Banyak pakar keuangan menyebut jebakan kelas menengah ini sebagai “illusion of wealth”—terlihat mapan, padahal keuangan stagnan atau bahkan rapuh. Salah satu penyebab utamanya? Pola konsumsi barang yang sebenarnya tak perlu, tapi terus dibeli demi gengsi atau karena terbiasa.
Berikut tujuh barang yang sebaiknya mulai Anda hindari beli jika ingin kondisi finansial lebih sehat.
1. Gadget Terbaru Setiap Tahun
Sering ganti ponsel, tablet, atau smartwatch hanya karena versi baru rilis adalah kebiasaan mahal. Padahal, secara fungsional, perbedaan antar versi biasanya tidak terlalu signifikan untuk kebutuhan harian.
Sebagai kelas menengah yang ingin naik kelas, belilah gadget berdasarkan kebutuhan, bukan tren. Gunakan perangkat yang masih berfungsi dengan baik hingga benar-benar butuh upgrade.
2. Mobil Kedua atau Mobil Mahal untuk Gaya
Mobil adalah aset yang nilainya terus turun. Membeli mobil kedua untuk “biar kelihatan sukses” atau mengganti mobil lama yang masih layak pakai demi citra, adalah keputusan yang bisa menguras cashflow.
Jika mobil pertama Anda sudah memenuhi kebutuhan harian, pertimbangkan untuk mengalokasikan dana ke instrumen investasi atau modal usaha, bukan ke cicilan kendaraan baru.
3. Pakaian Bermerek yang Tidak Sesuai Budget
Tidak salah membeli pakaian berkualitas, tapi jika sudah sampai level berbelanja hanya demi logo brand atau tren desainer terkini, itu patut ditinjau ulang. Banyak kelas menengah rela cicil tas mewah atau sneakers edisi terbatas padahal tabungan belum aman.

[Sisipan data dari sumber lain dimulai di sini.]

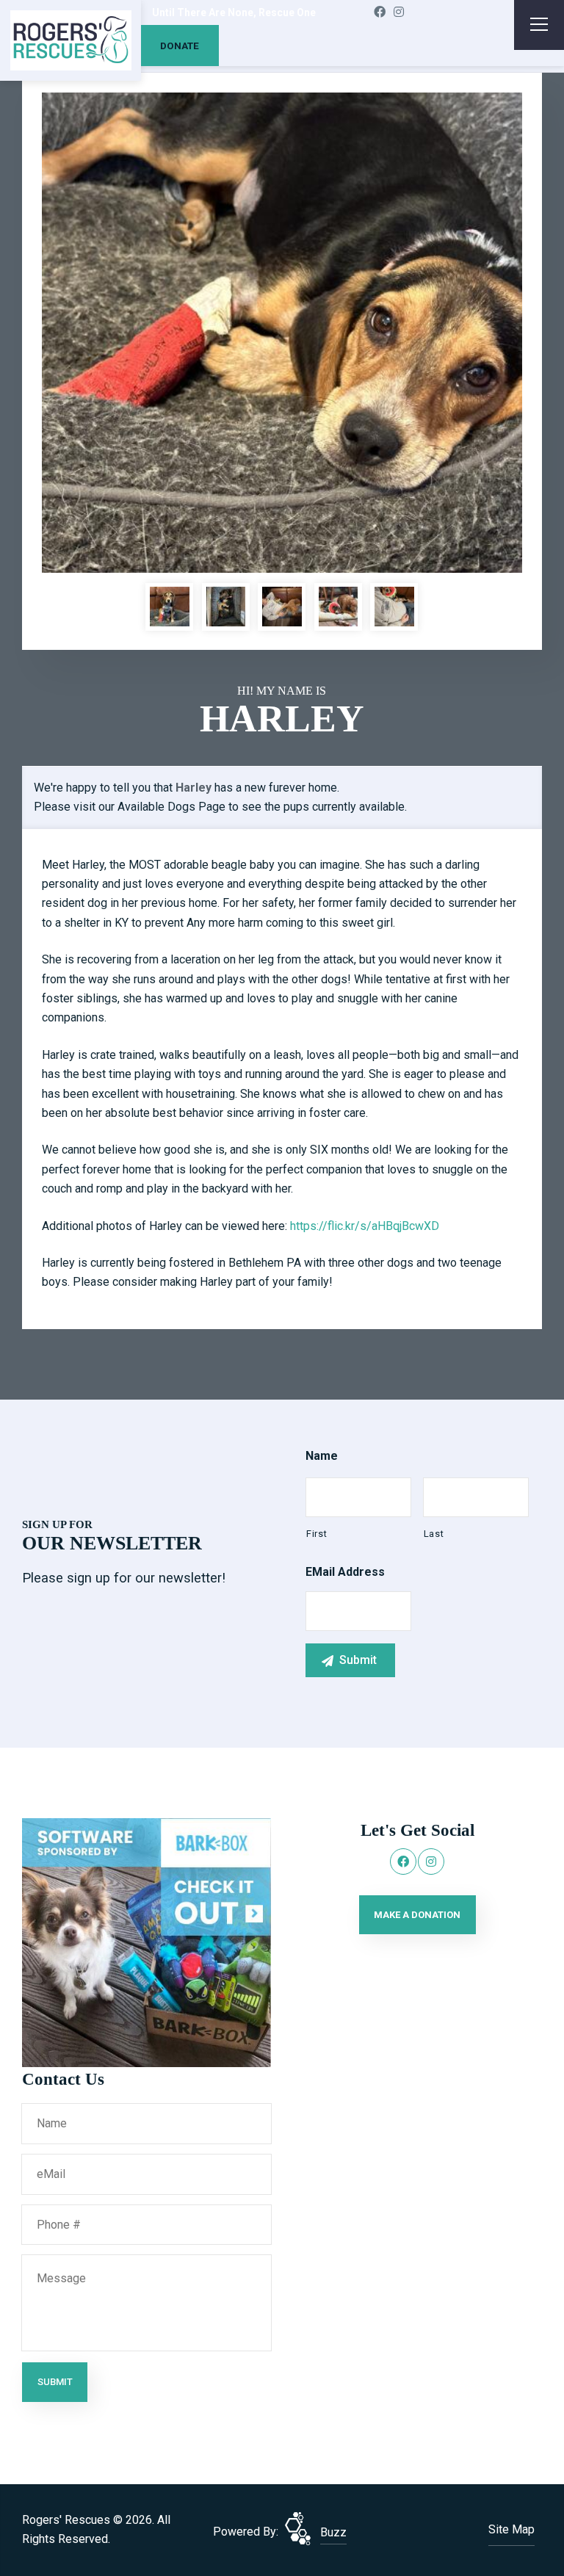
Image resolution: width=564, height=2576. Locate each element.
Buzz (333, 2532)
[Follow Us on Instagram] (399, 12)
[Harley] (282, 333)
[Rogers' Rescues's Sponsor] (146, 1941)
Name (322, 1456)
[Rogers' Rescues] (70, 40)
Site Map (511, 2529)
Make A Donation (417, 1914)
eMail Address (345, 1572)
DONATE (179, 45)
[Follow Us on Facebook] (380, 12)
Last (434, 1533)
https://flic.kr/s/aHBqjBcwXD (364, 1226)
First (316, 1533)
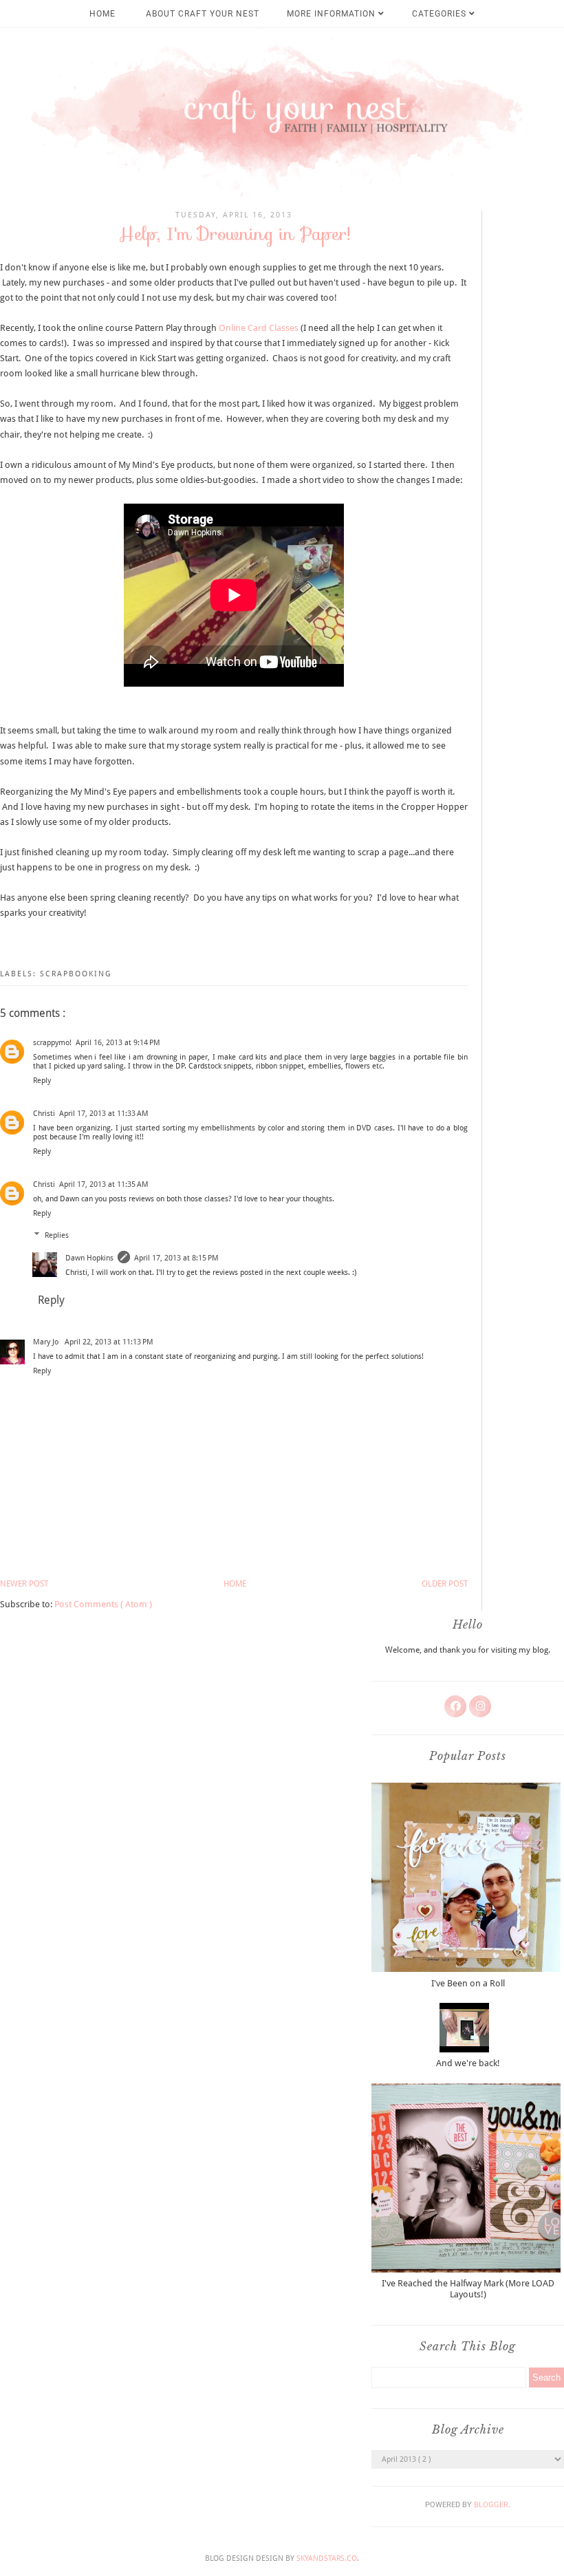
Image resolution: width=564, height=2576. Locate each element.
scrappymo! (52, 1042)
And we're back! (468, 2063)
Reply (42, 1080)
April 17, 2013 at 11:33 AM (104, 1113)
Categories (440, 14)
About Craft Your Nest (202, 14)
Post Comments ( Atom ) (103, 1604)
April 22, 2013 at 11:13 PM (109, 1342)
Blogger (491, 2504)
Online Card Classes (259, 328)
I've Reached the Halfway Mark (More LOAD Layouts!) (468, 2288)
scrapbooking (76, 973)
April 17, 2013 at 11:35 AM (104, 1184)
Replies (57, 1235)
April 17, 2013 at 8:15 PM (176, 1258)
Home (102, 14)
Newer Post (24, 1584)
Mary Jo (47, 1342)
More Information (332, 14)
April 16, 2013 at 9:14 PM (118, 1042)
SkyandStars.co (326, 2558)
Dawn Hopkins (89, 1258)
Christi (44, 1113)
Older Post (445, 1584)
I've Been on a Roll (468, 1983)
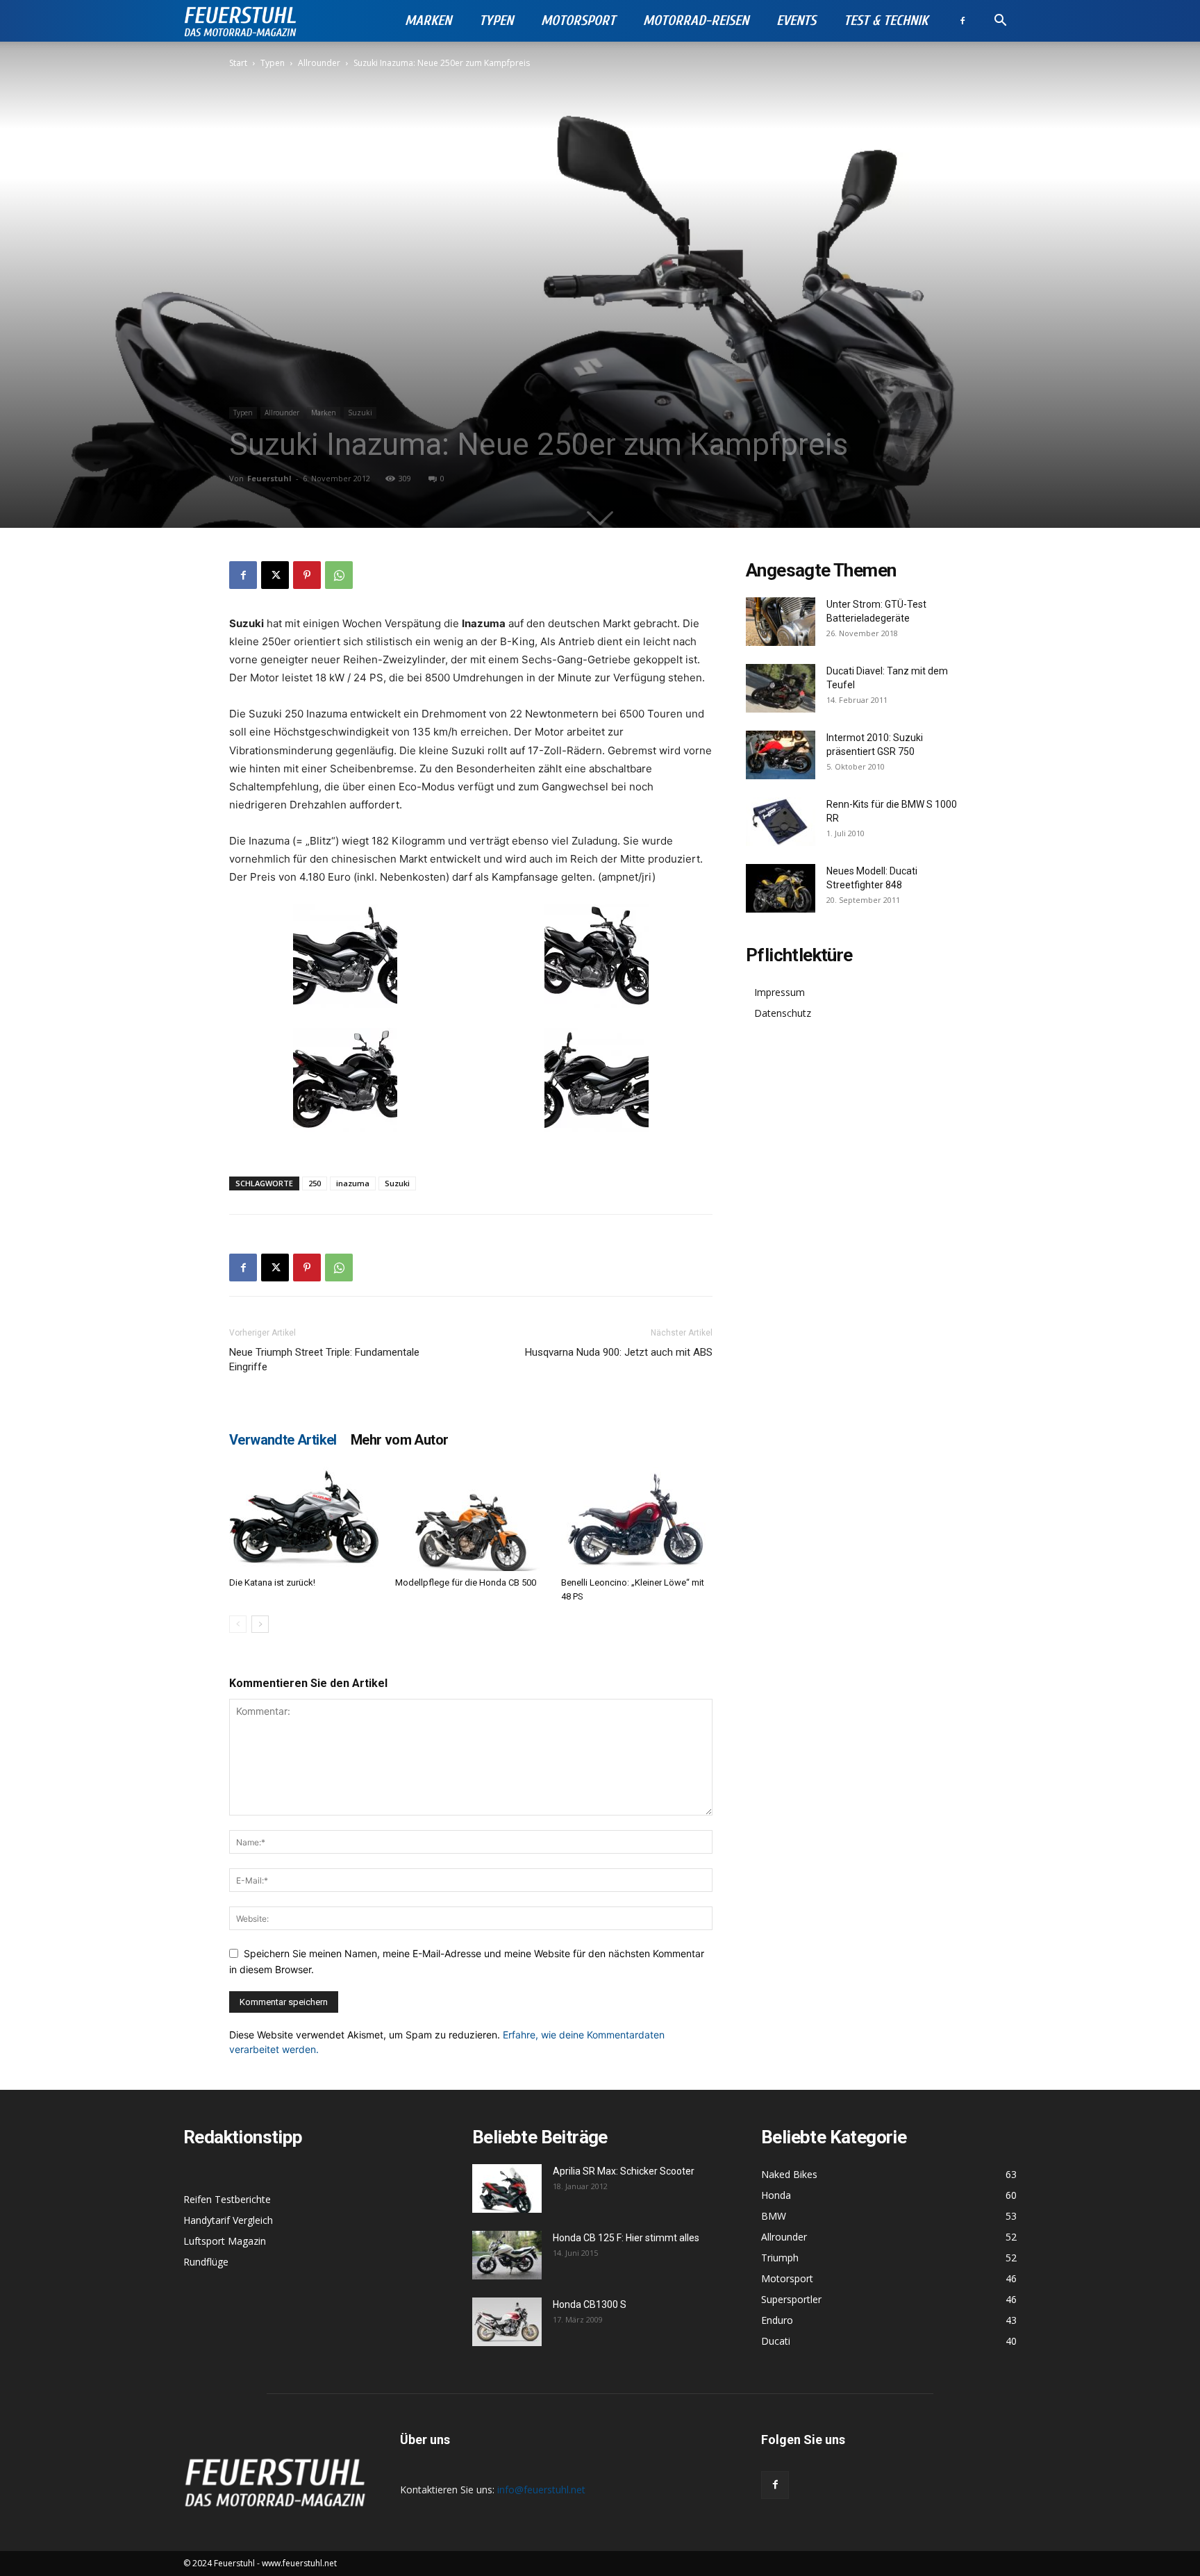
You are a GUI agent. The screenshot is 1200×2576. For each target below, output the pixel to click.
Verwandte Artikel (283, 1439)
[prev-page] (238, 1624)
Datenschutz (782, 1013)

Alihkan pengeluaran fesyen ke barang-barang yang fungsional, berkualitas, dan tahan lama—bukan sekadar simbol status.
4. Langganan Berlebihan: TV Kabel, Streaming, Gym Mewah
Langganan ini sering bersifat “nggak kerasa ngurangin duit”, padahal totalnya bisa ratusan ribu bahkan jutaan per bulan. Apakah semua channel dan aplikasi benar-benar Anda gunakan?
Audit semua layanan langganan Anda, pilih yang paling sering dipakai, dan hentikan sisanya. Ganti gym mahal dengan olahraga mandiri atau komunitas lari lokal yang gratis.
5. Kopi dan Makanan Instan Premium Setiap Hari
Rp40 ribu per hari untuk kopi kekinian atau makan siang fancy mungkin terasa kecil, tapi jika dikalikan sebulan, angkanya bisa lebih dari Rp1 juta. Kebiasaan ini tak salah sesekali, tapi bisa menjadi kebocoran finansial yang besar.
Jika Anda sedang menargetkan dana darurat, investasi, atau DP rumah, mulailah menekan jajan harian dan siapkan makanan sendiri.
6. Barang Elektronik yang Jarang Dipakai
Air fryer, coffee machine, blender mahal, hingga smart speaker sering kali hanya dibeli karena tren. Sayangnya, setelah 1–2 minggu, barang-barang ini malah menganggur.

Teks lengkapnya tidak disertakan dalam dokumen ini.